The Australian Tax Office has contacted me again for consultation around record keeping and cryptographic digital asset ledgers.

I spent the last 2 hours explaining the various different types of cryptographic digital assets, the differences between transactions on a public ledger, transactions on a private ledger and transactions performed in side-chain technologies and the various methods of record keeping.

Suffice to say, I think I confused them even more. I even tried explaining digital assets which have no intrinsic value as they have no method of of conversion to any recognised currency. Thus they would be equivalent to digital trading cards, where I trade a digital baseball card for a digital rugby card, neither of which has any real value until such time as it is bought and sold for a recognised currency or legal tender. Thus, how would I declare the value of the trade before it is sold to a legal tender?

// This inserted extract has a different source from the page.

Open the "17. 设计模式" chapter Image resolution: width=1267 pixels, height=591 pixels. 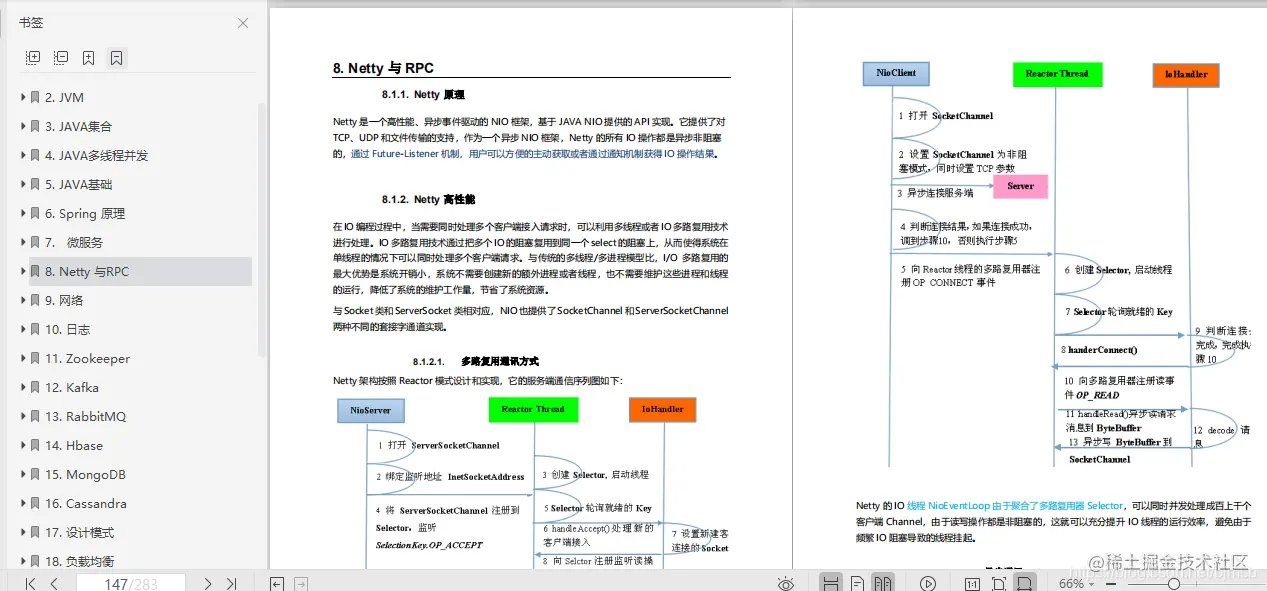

The last part of the discussion was about: what is a digital asset.

Technically a Cryptokitty is a cryptographic digital asset, so is a book which can be downloaded in digital form over HTTPS, which would equate them to a property.

There is utility tokens that are consumed upon using a service, which would classify it for GST (Good and Services Taxes).

There is “Store of value” Digital Assets which could be equated to cash.

There is Digital Assets which are nothing more than computer generated 1’s and 0’s and have no intrinsic value until someone is prepared to pay for it. For example, storing stock images on a Blockchain for digital rights management and potential sale of the image. The image itself on the Blockchain has no value until such time as someone is willing to pay an amount for it. It was not purchased for any legal tender as it was a frame of light captured by a digital camera. The purchase of the digital camera is now equated to the value of the image taken?

It’s a nice twisted web we weave and was a thoroughly interesting conversation.

Formal announcements are due in early May.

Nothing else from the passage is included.